## Performance Analysis of the Bidirectional Ring-Based Multiprocessor\*

Hitoshi Oi and N. Ranganathan
Department of Computer Science and Engineering,
University of South Florida
Tampa, FL 33620

Email: {oi, ranganat}@csee.usf.edu

## Abstract

In this paper, we propose and evaluate a bidirectional slotted ring architecture for the distributed shared memory multiprocessor model. The performance of the bidirectional ring is compared against the unidirectional ring model using analytical models. The effects of workload parameters such as miss rate, communication locality and system size on processor utilization and effective computation power are analyzed. Our study shows that bidirectional slotted rings provide about 15 to 35% better processor utilization than unidirectional rings with the same link width.

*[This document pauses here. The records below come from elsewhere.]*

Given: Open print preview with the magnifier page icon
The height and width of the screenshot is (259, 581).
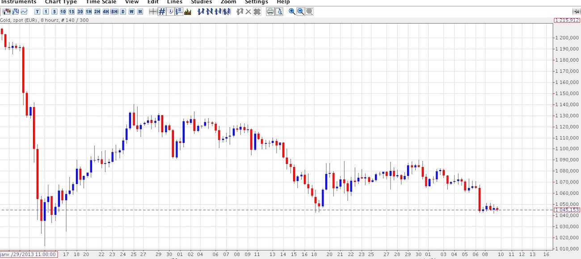Looking at the screenshot, I should coord(279,12).
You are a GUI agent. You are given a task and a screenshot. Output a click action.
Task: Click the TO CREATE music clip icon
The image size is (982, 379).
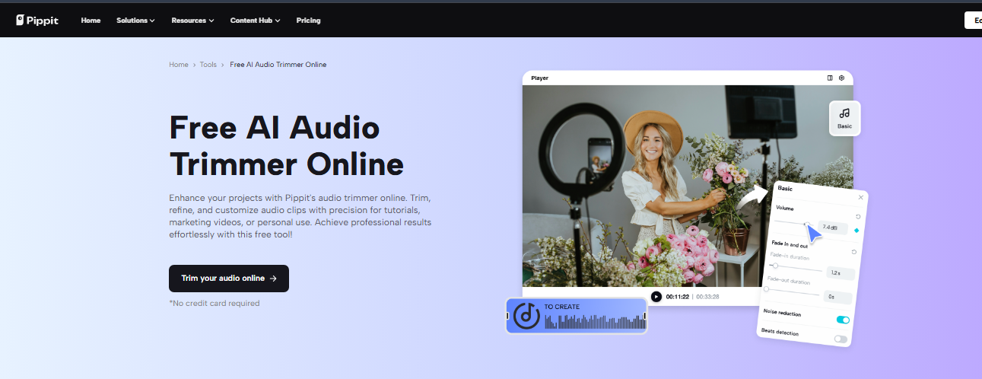click(x=526, y=315)
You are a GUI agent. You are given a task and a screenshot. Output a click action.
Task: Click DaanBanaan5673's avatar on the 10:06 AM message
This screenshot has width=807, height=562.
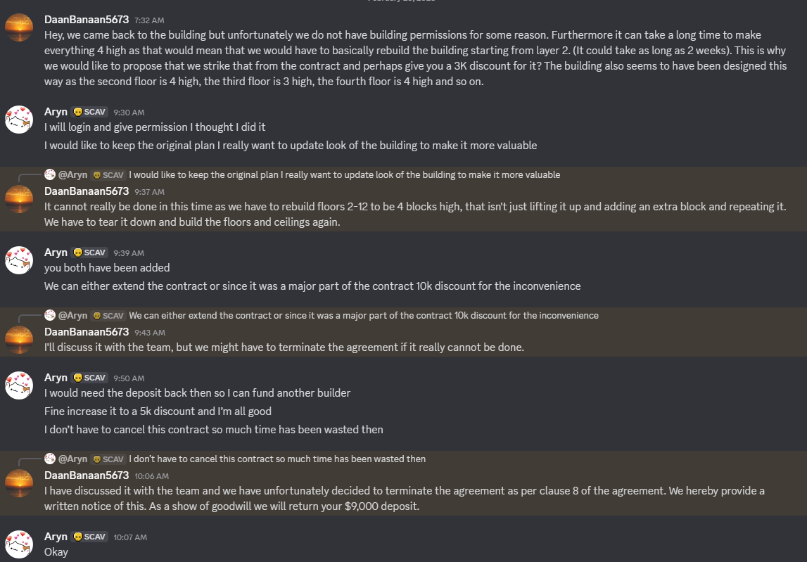coord(19,483)
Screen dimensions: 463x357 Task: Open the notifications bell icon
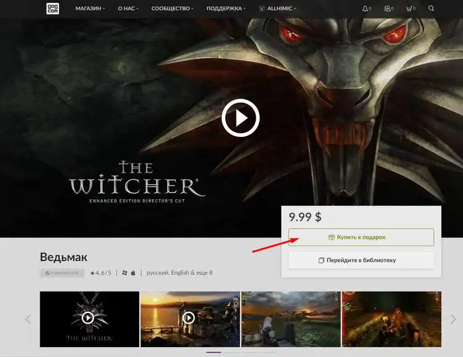pos(366,9)
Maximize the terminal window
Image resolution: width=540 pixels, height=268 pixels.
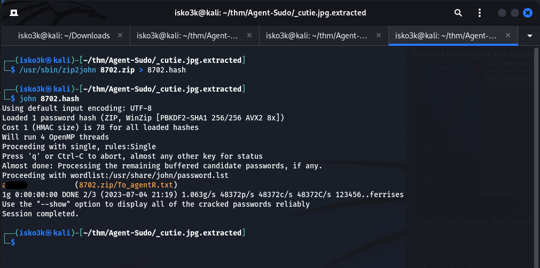click(515, 13)
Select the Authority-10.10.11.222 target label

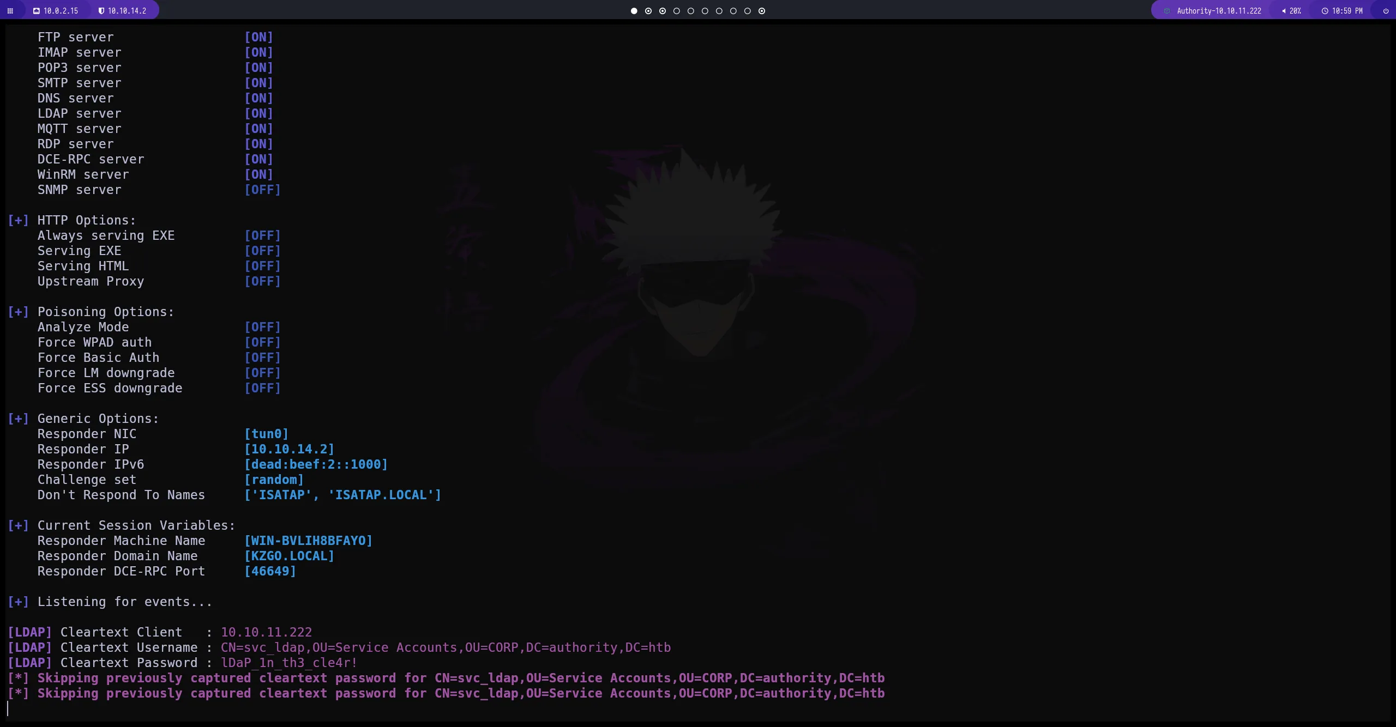[x=1219, y=11]
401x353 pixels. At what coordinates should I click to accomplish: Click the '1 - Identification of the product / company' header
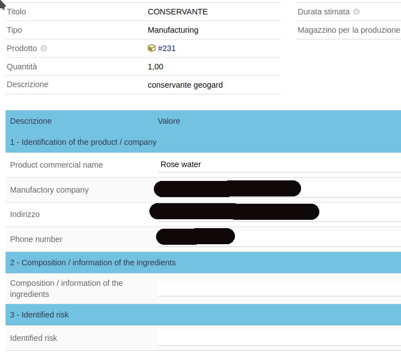tap(83, 142)
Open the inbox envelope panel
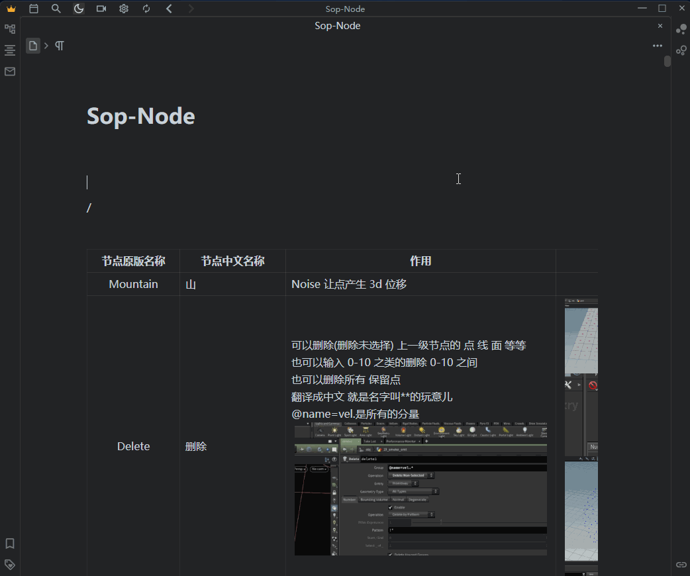Image resolution: width=690 pixels, height=576 pixels. click(10, 72)
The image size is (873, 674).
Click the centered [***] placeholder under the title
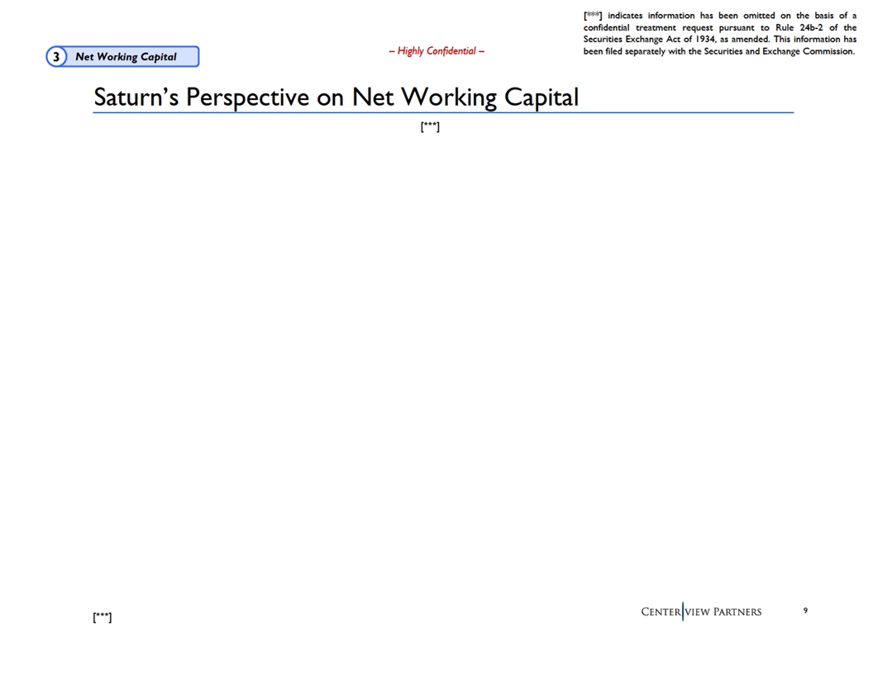(x=430, y=126)
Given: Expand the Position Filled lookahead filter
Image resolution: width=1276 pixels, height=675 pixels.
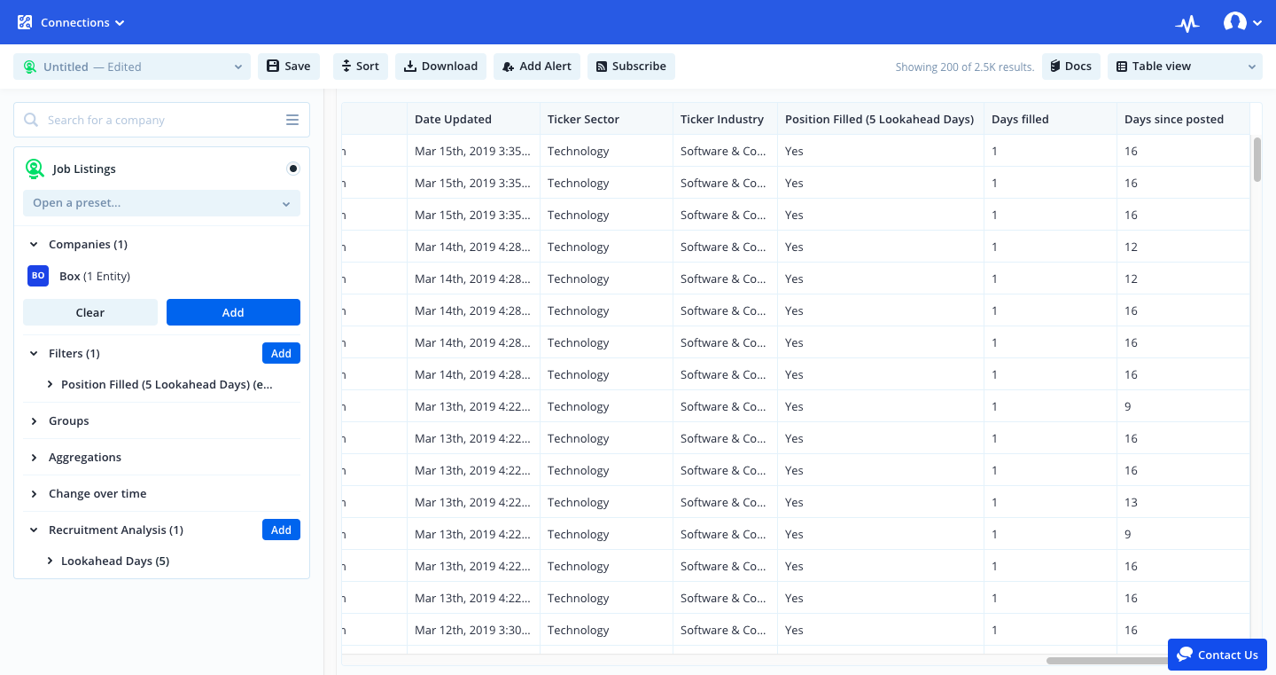Looking at the screenshot, I should (51, 384).
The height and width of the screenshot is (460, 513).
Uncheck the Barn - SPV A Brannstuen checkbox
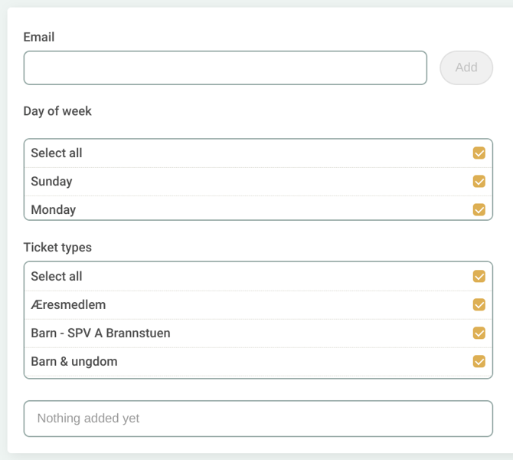(x=479, y=334)
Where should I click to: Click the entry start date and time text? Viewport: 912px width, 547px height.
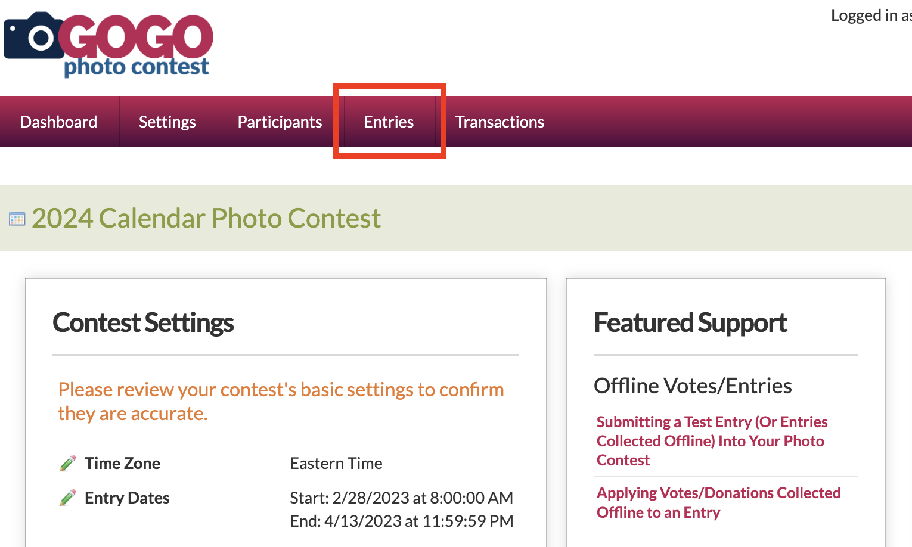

**Keywords:** Interconnection networks, shared memory multiprocessors, performance evaluation, slotted ring.

### 1 Introduction

Distributed shared memory (DSM) multiprocessors provide a view of a single globally shared memory with memory units that are physically distributed among the processing elements (PE). The interconnection networks that have been used for DSM multiprocessors include the 2-D Mesh (Stanford FLASH [1]) and the fat-tree (TMC CM-5 [2]). Ring networks have the advantages of (1) fixed node degree (modular expandability), (2) simple network interface structure (fast operation speed) and (3) low wiring complexity (fast transmission speed).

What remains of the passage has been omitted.